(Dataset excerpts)
%%

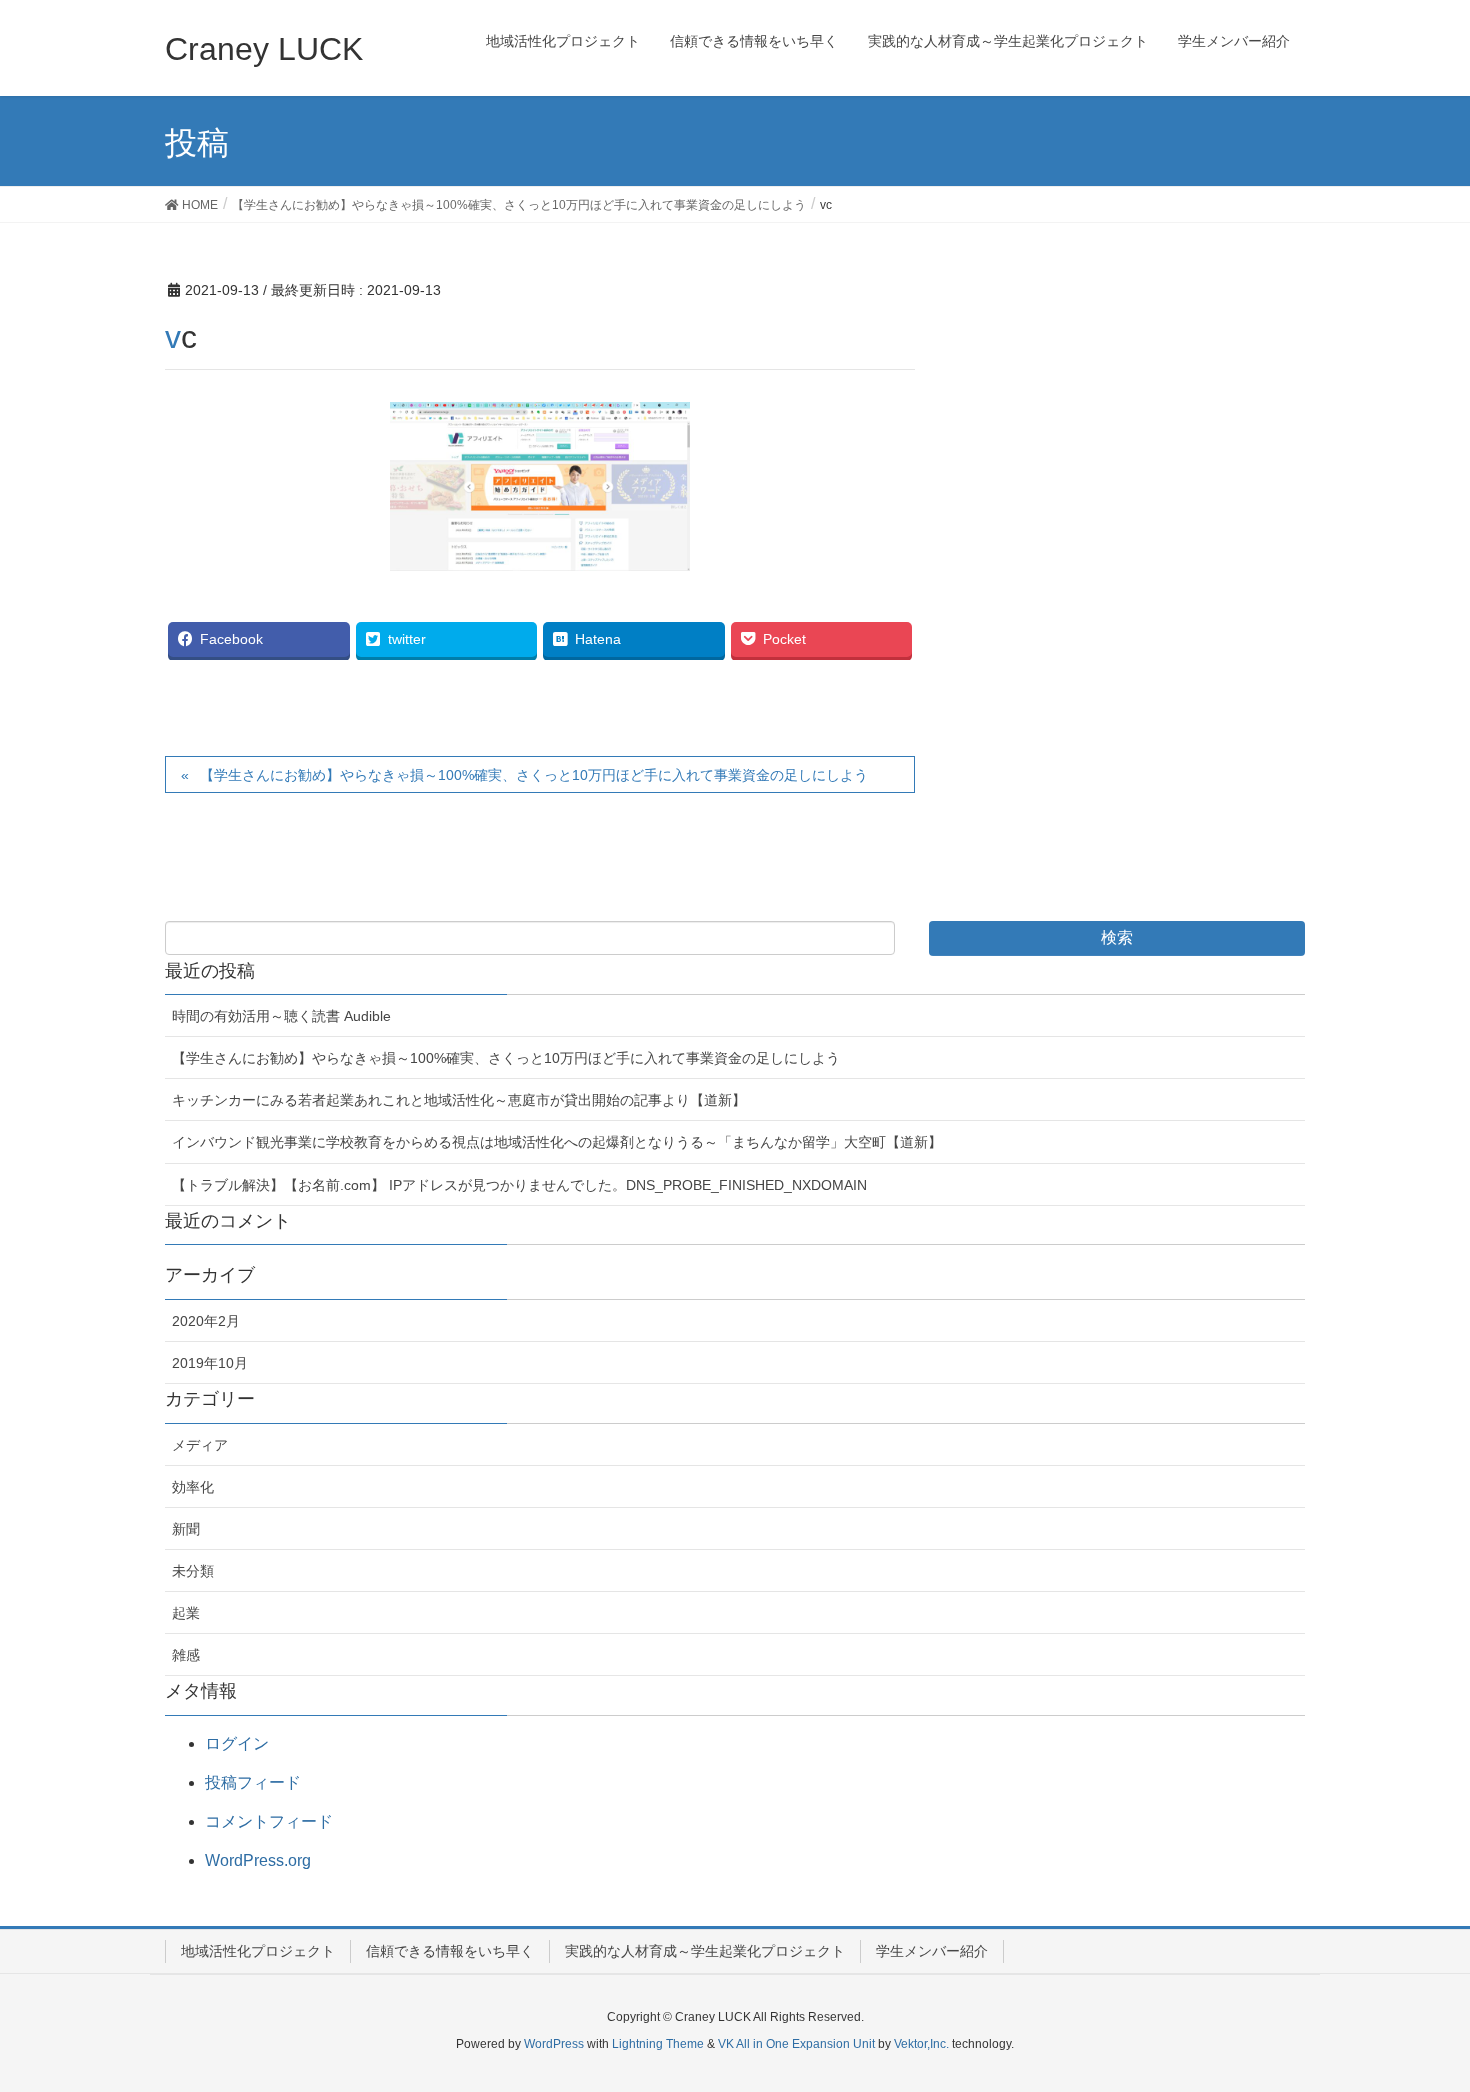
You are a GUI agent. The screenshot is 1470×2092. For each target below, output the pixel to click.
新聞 (186, 1529)
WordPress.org (258, 1860)
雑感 (186, 1655)
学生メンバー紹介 (932, 1951)
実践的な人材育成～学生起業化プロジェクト (705, 1951)
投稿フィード (253, 1782)
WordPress (554, 2044)
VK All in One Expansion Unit (796, 2044)
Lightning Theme (658, 2044)
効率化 (193, 1487)
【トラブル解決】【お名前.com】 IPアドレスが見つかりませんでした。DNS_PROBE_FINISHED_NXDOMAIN (519, 1185)
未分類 (193, 1571)
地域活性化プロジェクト (258, 1951)
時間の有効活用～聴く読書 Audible (281, 1016)
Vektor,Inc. (921, 2044)
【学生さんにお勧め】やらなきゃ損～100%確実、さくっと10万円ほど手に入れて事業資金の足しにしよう (534, 775)
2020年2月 (206, 1321)
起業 (186, 1613)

%%

● **PROBLEM**: All the records above need to be given again word for word. Skip the pictures.

● **PROBLEM SOLUTION**:
You are a GUI agent. The screenshot is 1470×2092. For each target below, output the pixel to click.
新聞 (186, 1529)
WordPress.org (258, 1860)
雑感 (186, 1655)
学生メンバー紹介 (932, 1951)
実践的な人材育成～学生起業化プロジェクト (705, 1951)
投稿フィード (253, 1782)
WordPress (554, 2044)
VK All in One Expansion Unit (796, 2044)
Lightning Theme (658, 2044)
効率化 (193, 1487)
【トラブル解決】【お名前.com】 IPアドレスが見つかりませんでした。DNS_PROBE_FINISHED_NXDOMAIN (519, 1185)
未分類 (193, 1571)
地域活性化プロジェクト (258, 1951)
時間の有効活用～聴く読書 Audible (281, 1016)
Vektor,Inc. (921, 2044)
【学生さんにお勧め】やらなきゃ損～100%確実、さくっと10万円ほど手に入れて事業資金の足しにしよう (534, 775)
2020年2月 (206, 1321)
起業 (186, 1613)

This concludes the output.